After we met, Amin said, “we decided to establish a congress for former Muslims in Morocco, to lobby for a secular state and rights for minorities in Morocco.” Since then, members of the group have appeared on talk shows on international television outlets. But they were also harassed on the streets whenever they were recognized, “by ordinary people who think they are fighting vice by hitting us and calling us deviants and devil worshipers,” Amin says. In the end, Amin decided it was impossible to coexist with this much ignorance and intolerance, as he puts it. He applied for a student visa in 2014 and traveled to France.

Childhood skepticism

Athir al-Aniاثير Athir al-Ani, an Iraqi blogger, has a different story. When he left Iraq, he was still a Muslim but had a few questions about his faith. He remained in this state for a whole year in Germany. “I had had doubts (about religion) since I was 13, but I could not put my finger on the problem; was (the flaw) in religion, exegesis, clerics, Muhammad or in God himself?” he told Raseef22. After years of doubt, Athir tried to re-interpret Islam. However, “I was shocked that the Koran itself was problematic and that I would be considered an apostate by the standards of orthodox Islam if I believed in any real reformation,” Athir explained. The Iraqi youth found out through his discussions that even denying the authenticity of established sayings of the Prophet would make him a heretic in the eyes of most clerics. A year after he arrived in Germany, he discovered a major Arab atheists website (Al-Ladiniyeen al-Arab). “I became addicted to reading it for months, and found answers to many of my questions,” he said. Many think if Athir had not left Iraq, he could have very well have ended up dead.

Pursued by harassment

Although they had left their home countries, many Arab atheists live in fear. Immigration is not always a good idea, Qassem al-Ghazali said, “especially with the growth of Salafist groups in Europe.” Ghazali believes these groups have taken advantage of European freedoms and laws that give them the right to organize, and blames the “naivety” of liberals and leftists who do not dare criticize Islamists fearing to cause offense. “We have extremist Islamists active in the West, so despite fleeing extremism, atheists can still find themselves threatened by the same ideologies abroad.”

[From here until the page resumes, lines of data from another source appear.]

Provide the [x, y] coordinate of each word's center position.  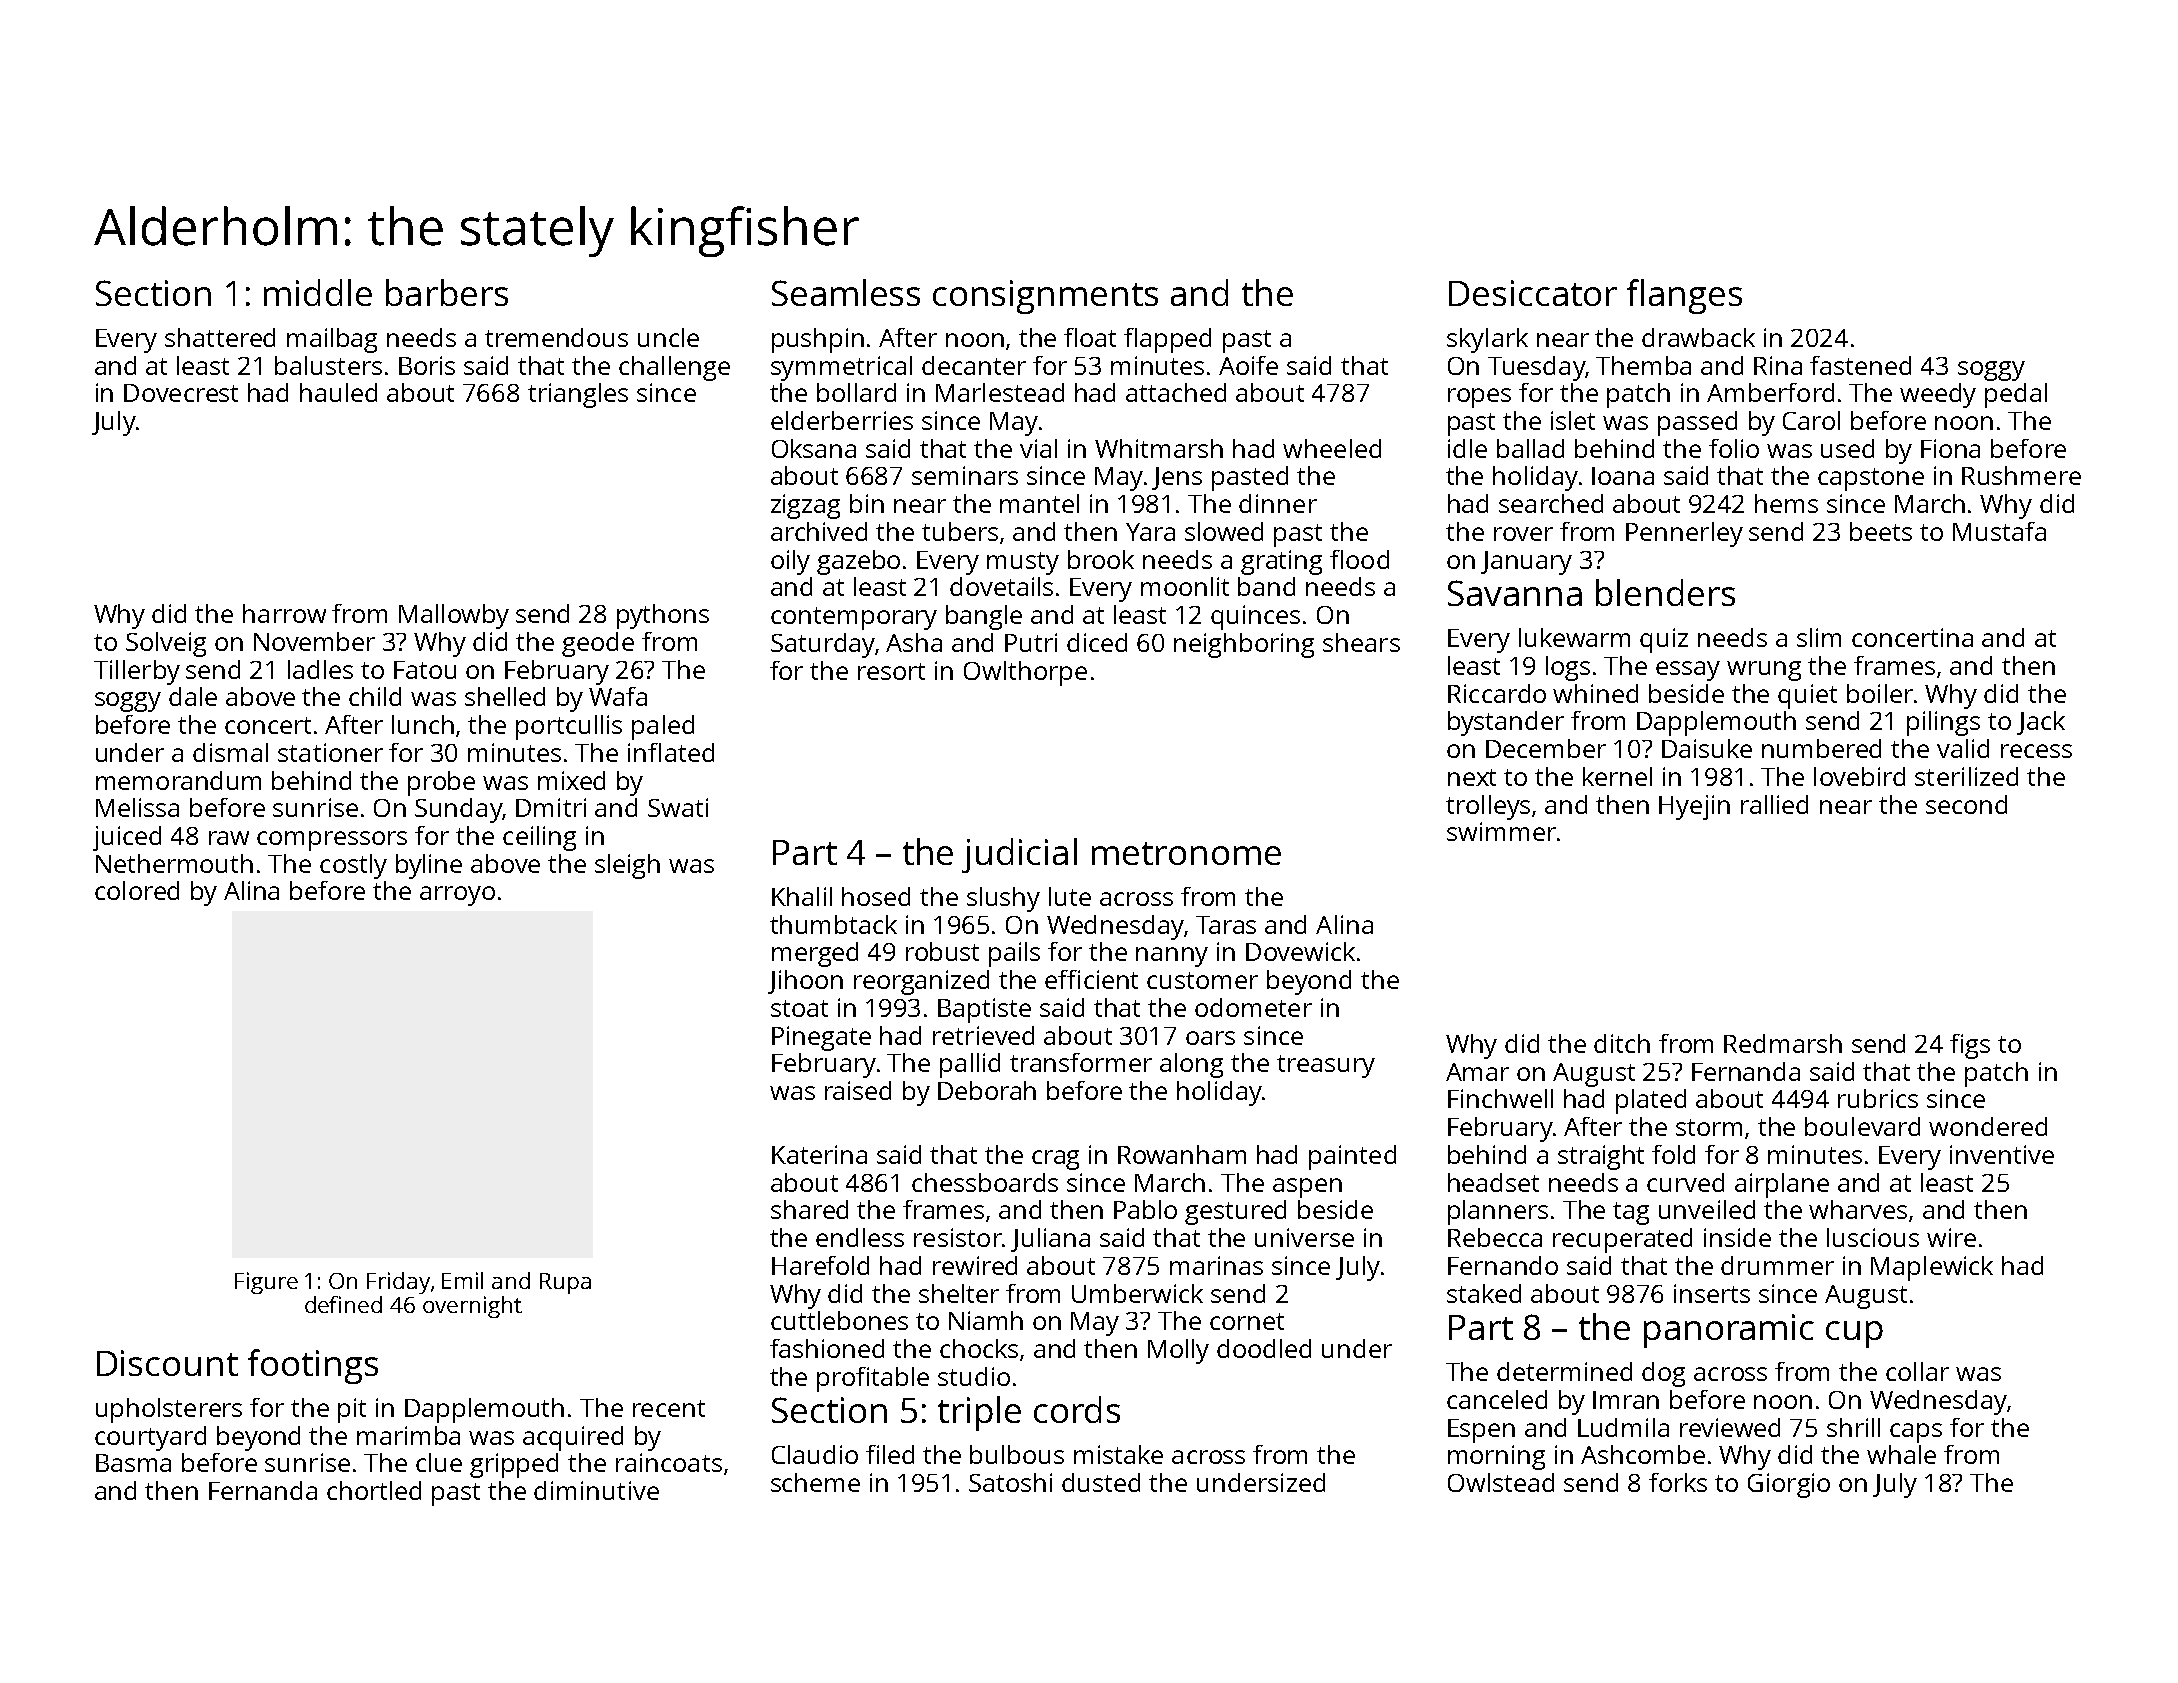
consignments [1045, 297]
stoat [799, 1008]
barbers [447, 292]
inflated [671, 752]
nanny [1172, 957]
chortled [374, 1490]
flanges [1684, 296]
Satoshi [1010, 1482]
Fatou [425, 670]
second [1966, 804]
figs [1970, 1046]
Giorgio [1789, 1485]
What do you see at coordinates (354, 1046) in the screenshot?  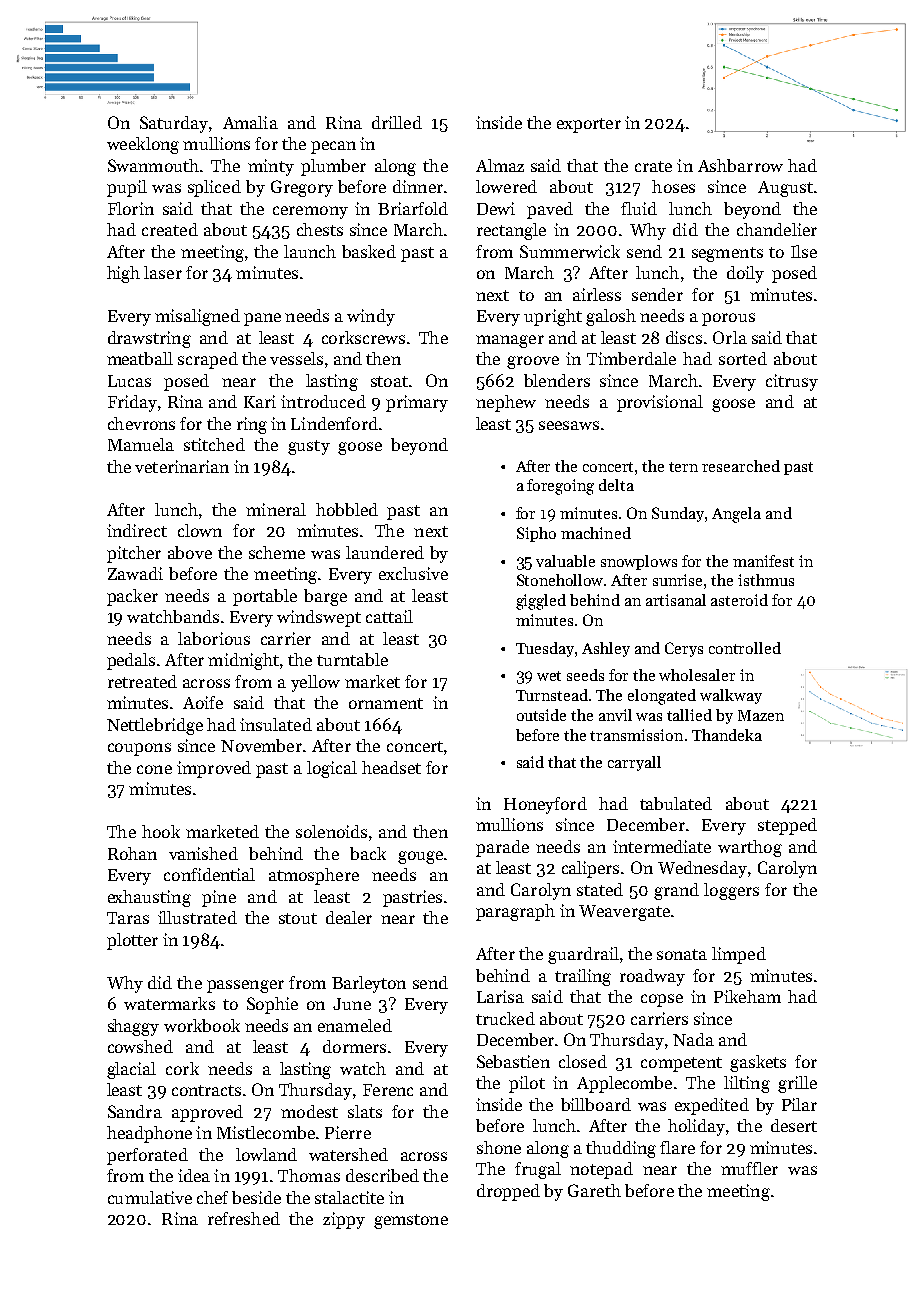 I see `dormers` at bounding box center [354, 1046].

Groupthink hinders free thought

Athir al-Ani says he does not believe atheist-focused groups are a good idea. “Free thought requires individualism, and every group framework undermines the freedom of thought even if it were an atheistic one,” he told Raseef22. Qassem al-Ghazali agrees. “Atheists should not be grouped together in any framework. They are already fleeing groupthink and narrow affiliations.” However, a counter-argument may be that some organizations that advocate for freedom of thought and the rights of atheists have had success. Many were able to reach the UN Human Rights Council to defend people like Mauritanian writer Mohamed Ould Cheikh and bloggers from Egypt and Saudi Arabia who were jailed for apostasy or for insulting religion.